Metal–Organic Frameworks for Water Harvesting: Machine Learning-Based Prediction and Rapid Screening

Abstract

Atmospheric water harvesting based on metal–organic frameworks (MOFs) is an emerging technology to potentially mitigate water scarcity. Because of the tremendously large number of existing MOFs, it is challenging to find suitable candidates. In this context, a data-driven approach to identify top-performing MOFs represents an important direction. Herein, we develop a machine learning (ML) method to predict water adsorption in MOFs and screen out top-performing MOFs for water harvesting. First, experimental water adsorption isotherms in MOFs are collected and water adsorption properties are extracted.
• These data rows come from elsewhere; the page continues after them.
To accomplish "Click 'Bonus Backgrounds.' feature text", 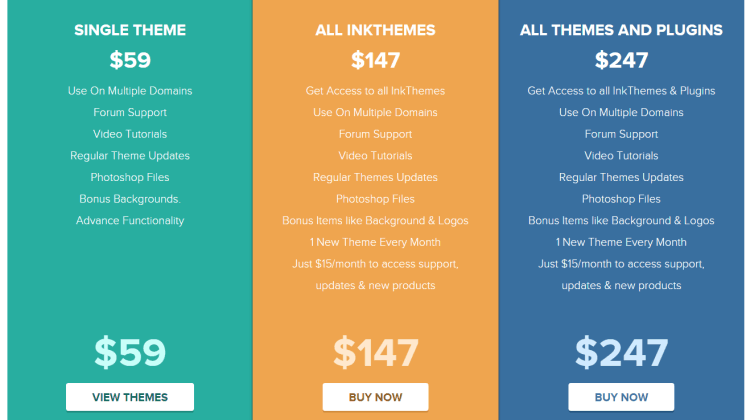I will click(130, 199).
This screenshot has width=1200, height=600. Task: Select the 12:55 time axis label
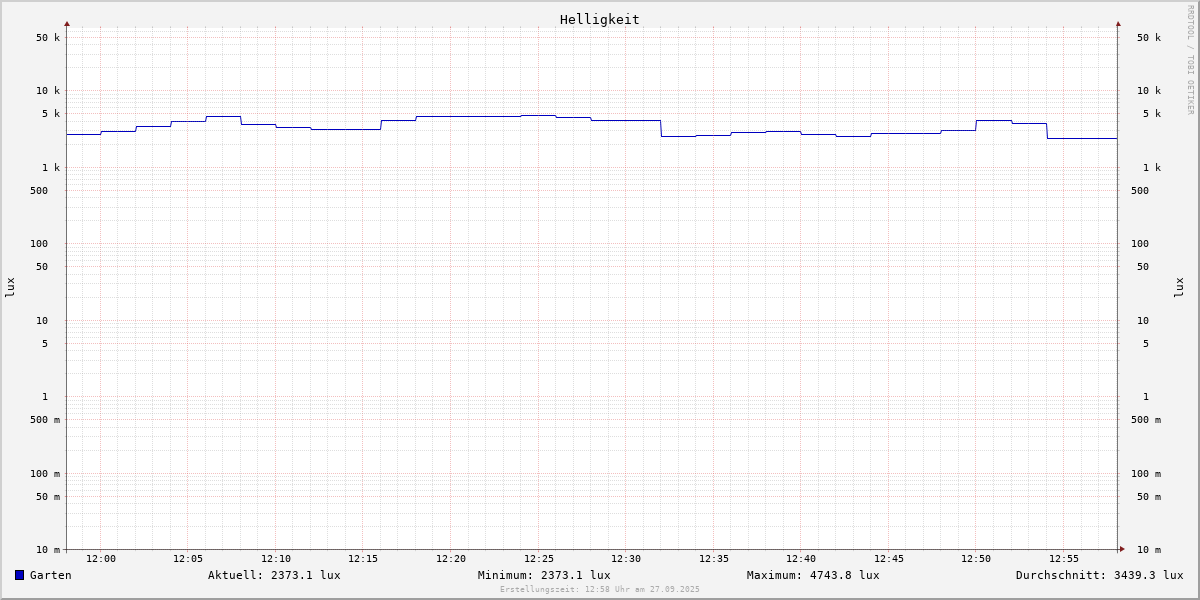tap(1064, 559)
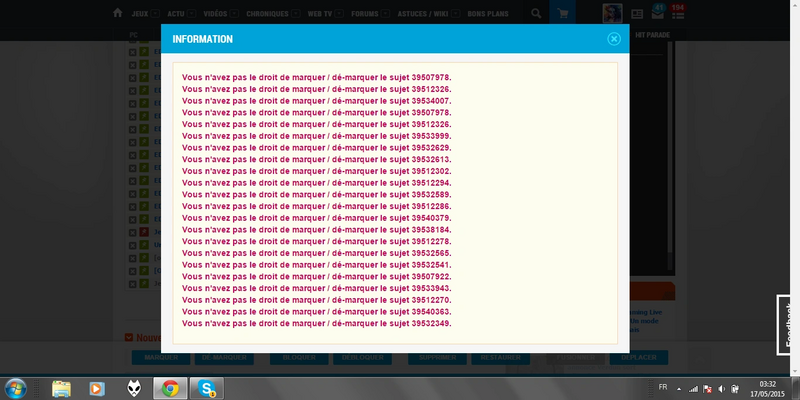Expand the JEUX dropdown menu
Viewport: 800px width, 400px height.
(148, 14)
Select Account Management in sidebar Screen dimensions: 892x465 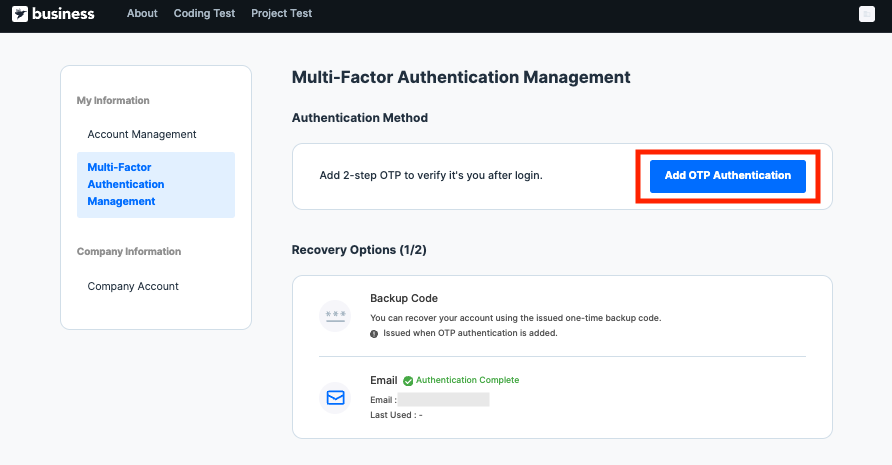point(142,134)
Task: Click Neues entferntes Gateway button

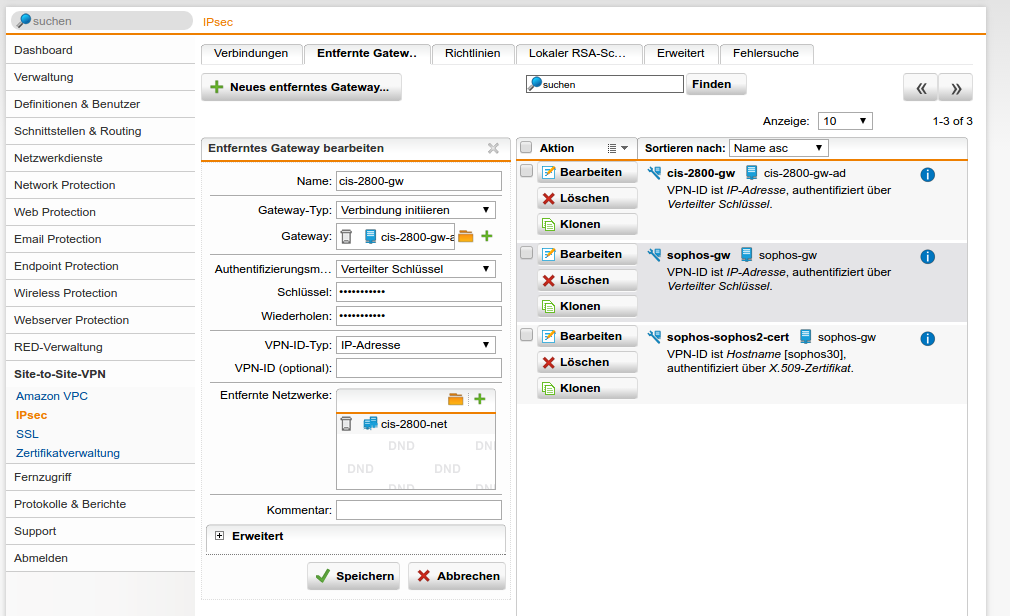Action: 301,87
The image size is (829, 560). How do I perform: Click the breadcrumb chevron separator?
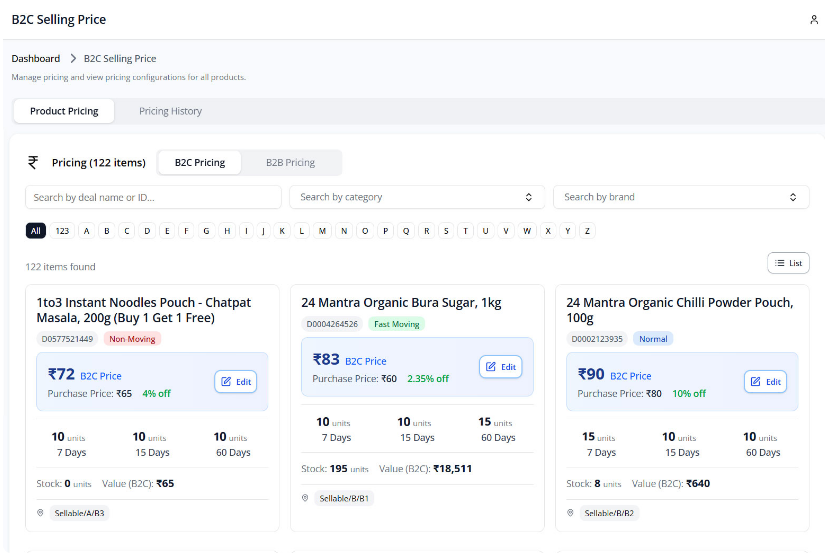click(73, 59)
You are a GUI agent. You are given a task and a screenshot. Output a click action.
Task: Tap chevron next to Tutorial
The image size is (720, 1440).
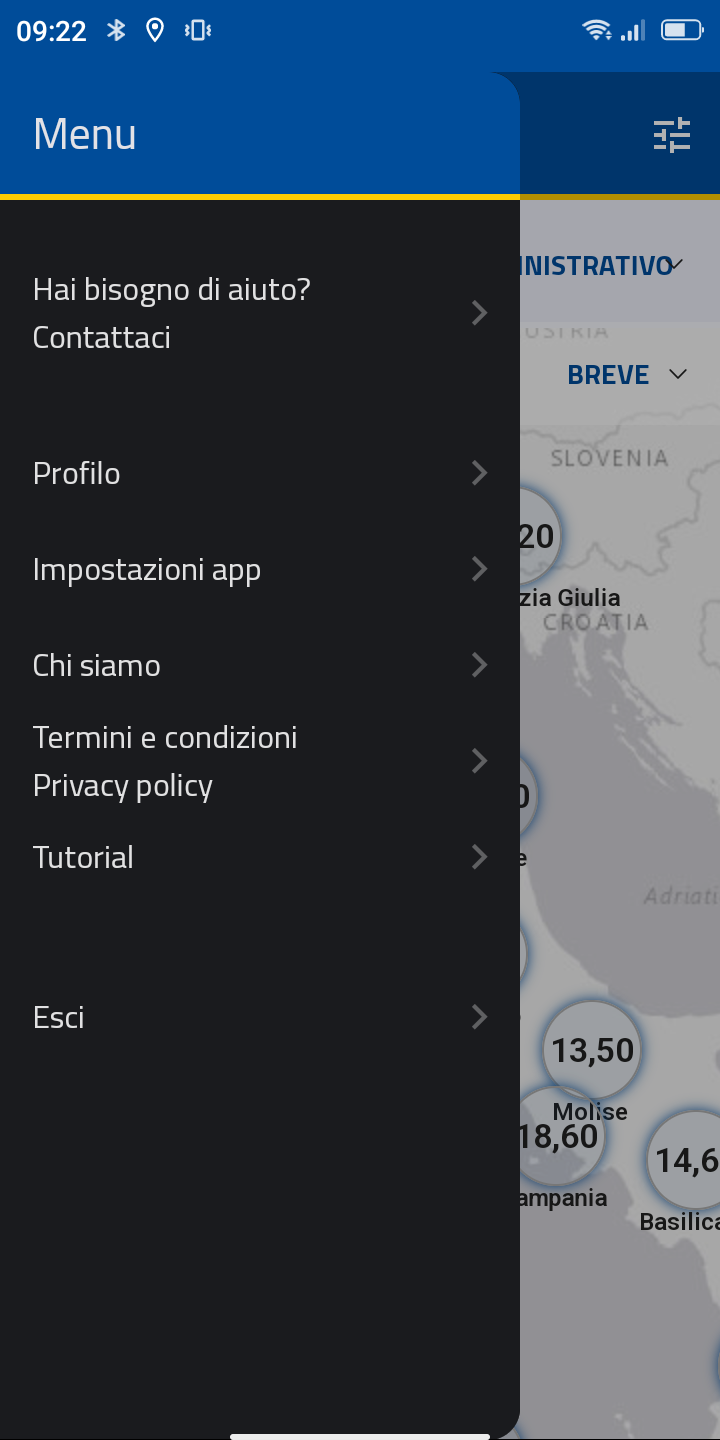[480, 857]
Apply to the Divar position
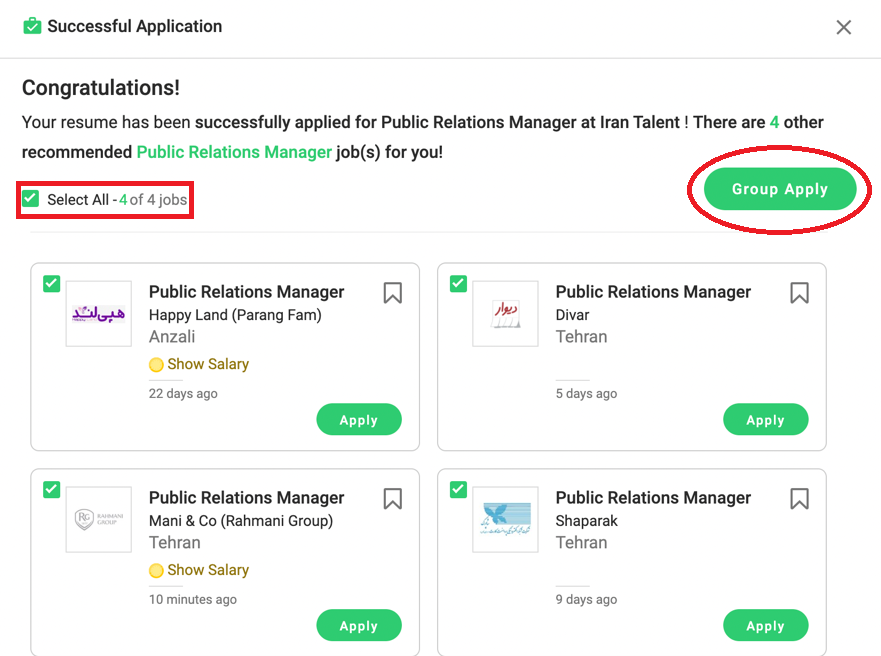 [x=765, y=420]
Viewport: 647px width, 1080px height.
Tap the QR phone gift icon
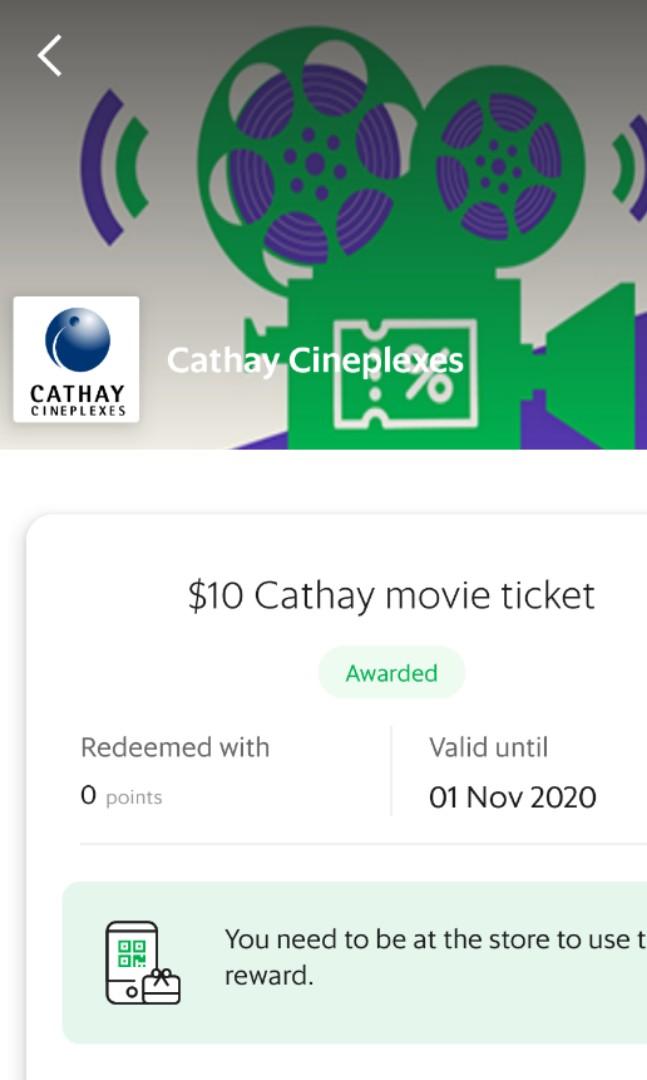point(142,963)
Quantitative structure–property relationships are analyzed in terms of pore structure and framework chemistry, providing task-specific design principles. Then, ML models are trained and interpreted to predict water adsorption properties by using structural and chemical features, as well as operating conditions as descriptors. The transferability of the ML models is validated by out-of-sample predictions in seven newly reported MOFs. Finally, the ML models are applied to screen ∼8000 “Computation-Ready, Experimental” (CoRE) MOFs. Top-performing candidates are identified including 149 MOFs with the maximum adsorption capacity ≥35 mmol/g, 39 MOFs with working capacity ≥10 mmol/g in a relative pressure window 0.1–0.3, and 139 MOFs with working capacity ≥8.7 mmol/g in a relative pressure window 0.6–0.9. The developed ML-based method would advance task-oriented design and rapid discovery of reticular materials for energy and environmental applications.